A letter writer says that after reading of the vote in the Legislature on the annexation bill, he believed that those who had voted for the low number to go to Raleigh to represent the people ought feel in part that they had been short-changed. He indicates that there were many counties in the state which held a grudge against Charlotte and Mecklenburg because it out-rated them in many ways. Mecklenburg had four State Representatives who had done their duty completely, and if it could obtain a fair and honest vote, the annexation bill would be passed by a large majority in the House. He indicates that a state vote on a city bill should never be permitted.

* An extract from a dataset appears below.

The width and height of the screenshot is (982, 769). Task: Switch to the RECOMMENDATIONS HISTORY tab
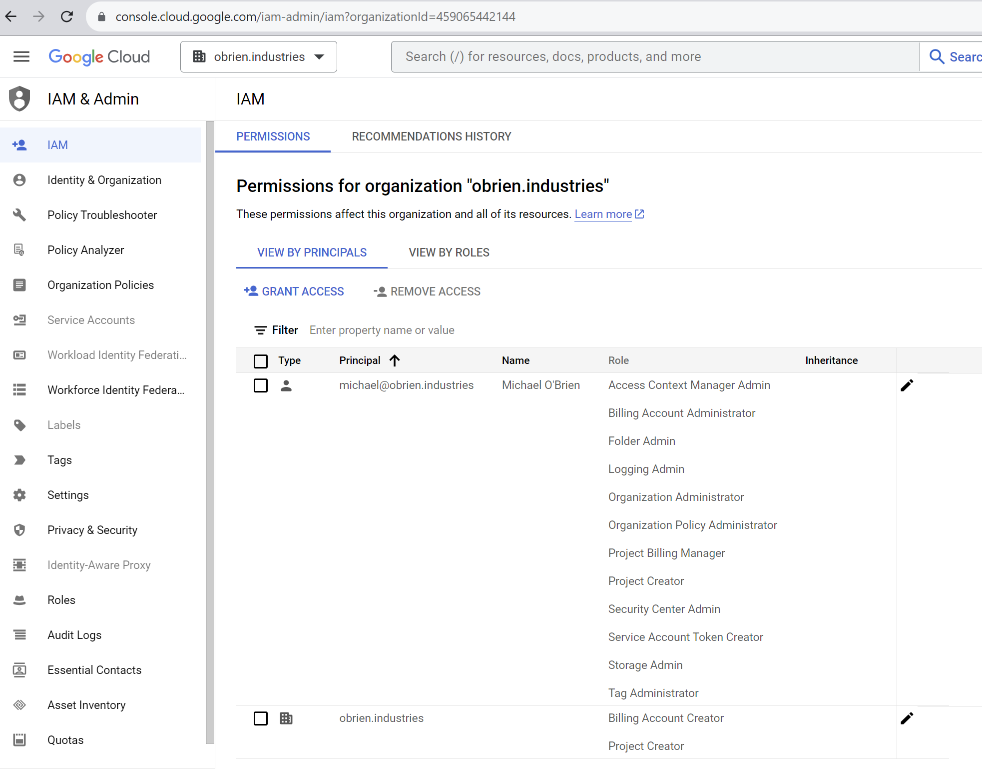[431, 137]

Herblock, as indicated below his cartoon this date, had been named "Cartoonist of the Year" by the National Cartoonist Society. Mr. Block, it comments, doubtless was delighted to receive the recognition, even though it had been only one among many over the years for the two-time Pulitzer-prize winner. It indicates that his pen name had been adopted while a student at Lake Forest College in Illinois, and he had used it ever since. Earlier in the month, he had won his fourth Sigma Delta Chi award and was runner-up for the NCS award the previous year. He was the staff cartoonist for the Washington Post and Times-Herald, and his cartoons were distributed by the Hall Syndicate to subscribing newspapers.

Perhaps, given the news on the front page, he should the following day depict a sinister underworld gunman, marked with the skull and crossbones and labeled "100-proof", holding a revolver to the liver region of Senator McCarthy, depicted naked, and ordering him to dig his own grave—but that would probably be in some questionable taste at the moment for too much of the general public in 1957. It also might tread too much on the territory of Hieronymus Bosch's "Final Judgment", center of the left triptych panel, although that more resembles J. Edgar Hoover, who, as indicated, would die exactly 15 years to the day later.